Yes, in general it is a vector tag. But here I am only considering using those tagged vectors as an output of residual evaluation, so I call them residual vectors. Yes, residual is only used by the Newton algorithm possibly in SLEPc (and in a Richardson iterative solver in Griffin), however, its definition should be the left minus the right with eigenvalue scaling.
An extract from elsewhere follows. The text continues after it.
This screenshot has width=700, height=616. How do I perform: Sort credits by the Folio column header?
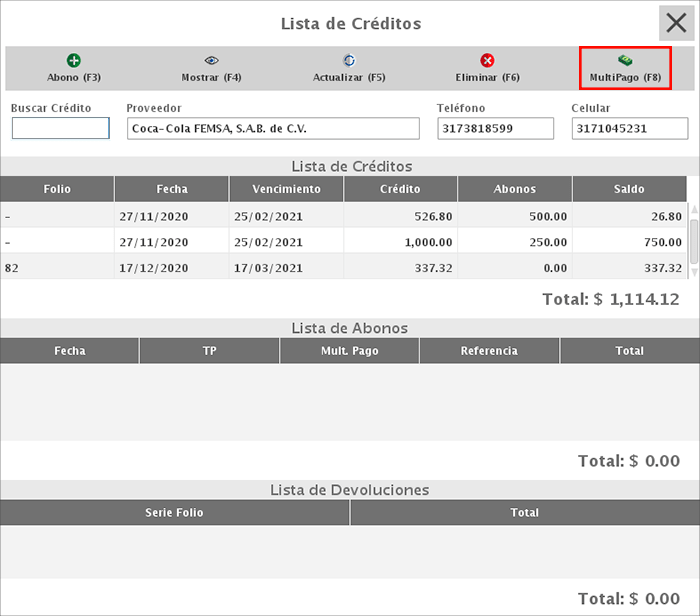point(57,189)
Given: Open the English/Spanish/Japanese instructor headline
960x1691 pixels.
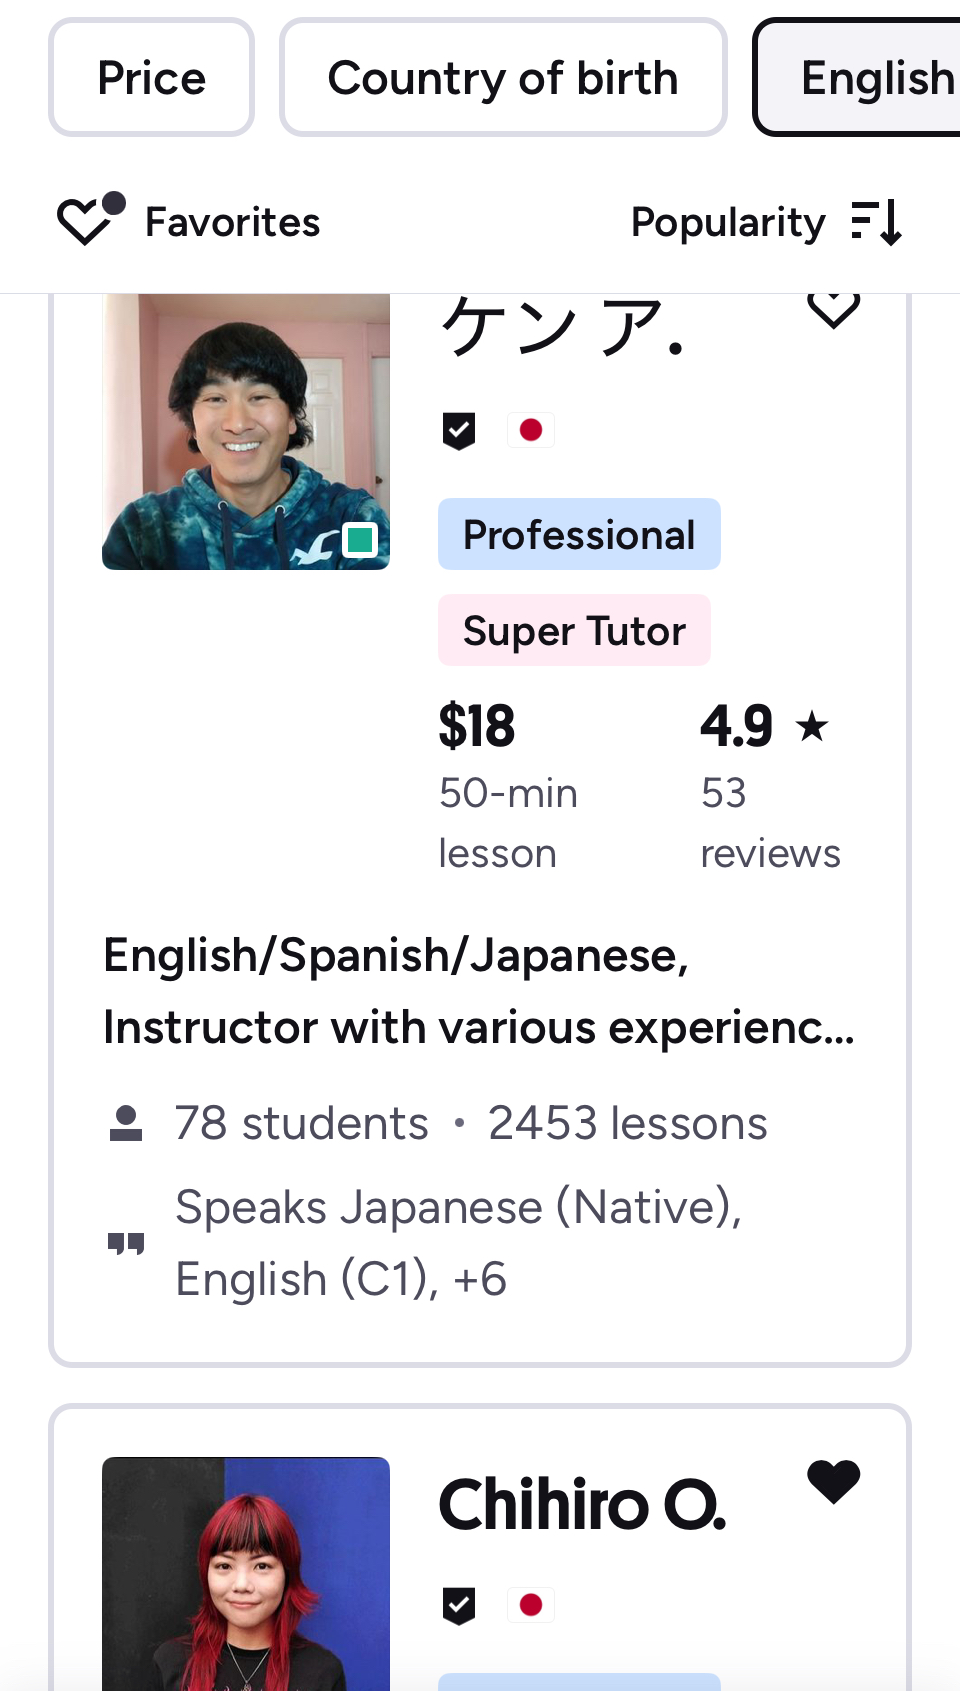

Residual is used by Griffin for evaluating reactivity with perturbation.

lindsayad commented 2 weeks ago

Yes, residual is only used by the Newton algorithm possibly in SLEPc (and in a Richardson iterative solver in Griffin), however, its definition should be the left minus the right with eigenvalue scaling.

That is the definition of the nonlinear residual for a Newton eigen problem, I agree. However, it does not have to be the definition of a given vector tag. An eigen tag has always meant the (Bx) vector. If the eigen tag has been applied to a kernel, I don't see a strong argument yet to treat any other tags applied to the kernel differently

lindsayad commented 2 weeks ago

In Griffin, can't you retrieve an (Ax) vector and (Bx) vector and perform the summation with coefficient scaling yourself?

YaqiWang commented 2 weeks ago

In Griffin, can't you retrieve an (Ax) vector and (Bx) vector and perform the summation with coefficient scaling yourself?

No because not all kernels tag to Ax or Bx vectors. To save memory, we only create one vector for tagging, which needs to have both non-eigen and eigen kernel contributions. I updated my PR, I think it looks better.